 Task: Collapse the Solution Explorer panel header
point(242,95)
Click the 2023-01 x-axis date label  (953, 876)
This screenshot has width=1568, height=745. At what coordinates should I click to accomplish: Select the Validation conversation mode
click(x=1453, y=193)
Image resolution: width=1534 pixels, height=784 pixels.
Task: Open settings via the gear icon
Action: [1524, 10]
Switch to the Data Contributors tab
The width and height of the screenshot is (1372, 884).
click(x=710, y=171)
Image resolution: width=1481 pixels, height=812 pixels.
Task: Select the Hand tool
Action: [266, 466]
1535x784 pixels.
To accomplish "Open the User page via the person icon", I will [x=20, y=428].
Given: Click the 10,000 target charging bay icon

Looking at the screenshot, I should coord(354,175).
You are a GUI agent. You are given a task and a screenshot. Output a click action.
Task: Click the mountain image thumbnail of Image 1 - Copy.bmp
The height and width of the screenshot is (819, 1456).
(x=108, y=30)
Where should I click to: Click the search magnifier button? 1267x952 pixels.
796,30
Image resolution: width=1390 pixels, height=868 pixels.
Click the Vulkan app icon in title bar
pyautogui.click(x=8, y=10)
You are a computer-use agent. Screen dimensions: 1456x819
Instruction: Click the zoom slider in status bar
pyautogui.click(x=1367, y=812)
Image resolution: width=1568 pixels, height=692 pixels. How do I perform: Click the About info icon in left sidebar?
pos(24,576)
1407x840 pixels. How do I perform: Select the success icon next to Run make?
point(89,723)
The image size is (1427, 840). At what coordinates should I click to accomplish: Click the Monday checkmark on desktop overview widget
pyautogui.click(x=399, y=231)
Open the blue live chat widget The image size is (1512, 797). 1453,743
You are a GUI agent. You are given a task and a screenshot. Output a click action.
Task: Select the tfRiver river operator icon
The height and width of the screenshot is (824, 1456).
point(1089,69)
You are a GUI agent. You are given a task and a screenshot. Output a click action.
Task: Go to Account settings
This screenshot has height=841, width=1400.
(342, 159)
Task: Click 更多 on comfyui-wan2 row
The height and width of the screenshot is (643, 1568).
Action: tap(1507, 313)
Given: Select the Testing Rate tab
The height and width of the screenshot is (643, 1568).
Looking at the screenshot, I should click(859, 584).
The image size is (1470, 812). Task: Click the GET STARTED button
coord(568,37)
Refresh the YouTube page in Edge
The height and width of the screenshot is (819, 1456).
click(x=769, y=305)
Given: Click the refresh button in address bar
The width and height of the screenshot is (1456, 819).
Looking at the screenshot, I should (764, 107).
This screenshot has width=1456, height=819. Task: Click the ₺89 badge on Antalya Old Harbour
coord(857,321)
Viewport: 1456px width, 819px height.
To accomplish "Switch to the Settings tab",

+-------+

ABOUT THIS EXERCISE: Using the listing above, return word for word each line from the one that has "Click the Vulkan app icon in title bar" through the one that has "Given: Click the refresh", and no line outside that range.

OUTPUT FOR THIS EXERCISE:
Click the Vulkan app icon in title bar
pyautogui.click(x=8, y=10)
You are a computer-use agent. Screen dimensions: 1456x819
Instruction: Click the zoom slider in status bar
pyautogui.click(x=1367, y=812)
Image resolution: width=1568 pixels, height=692 pixels. How do I perform: Click the About info icon in left sidebar?
pos(24,576)
1407x840 pixels. How do I perform: Select the success icon next to Run make?
point(89,723)
The image size is (1427, 840). At what coordinates should I click to accomplish: Click the Monday checkmark on desktop overview widget
pyautogui.click(x=399, y=231)
Open the blue live chat widget The image size is (1512, 797). 1453,743
You are a GUI agent. You are given a task and a screenshot. Output a click action.
Task: Select the tfRiver river operator icon
The height and width of the screenshot is (824, 1456).
point(1089,69)
You are a GUI agent. You are given a task and a screenshot. Output a click action.
Task: Go to Account settings
This screenshot has height=841, width=1400.
(342, 159)
Task: Click 更多 on comfyui-wan2 row
The height and width of the screenshot is (643, 1568).
Action: tap(1507, 313)
Given: Select the Testing Rate tab
The height and width of the screenshot is (643, 1568).
Looking at the screenshot, I should click(859, 584).
The image size is (1470, 812). Task: Click the GET STARTED button
coord(568,37)
Refresh the YouTube page in Edge
The height and width of the screenshot is (819, 1456).
click(x=769, y=305)
Given: Click the refresh button in address bar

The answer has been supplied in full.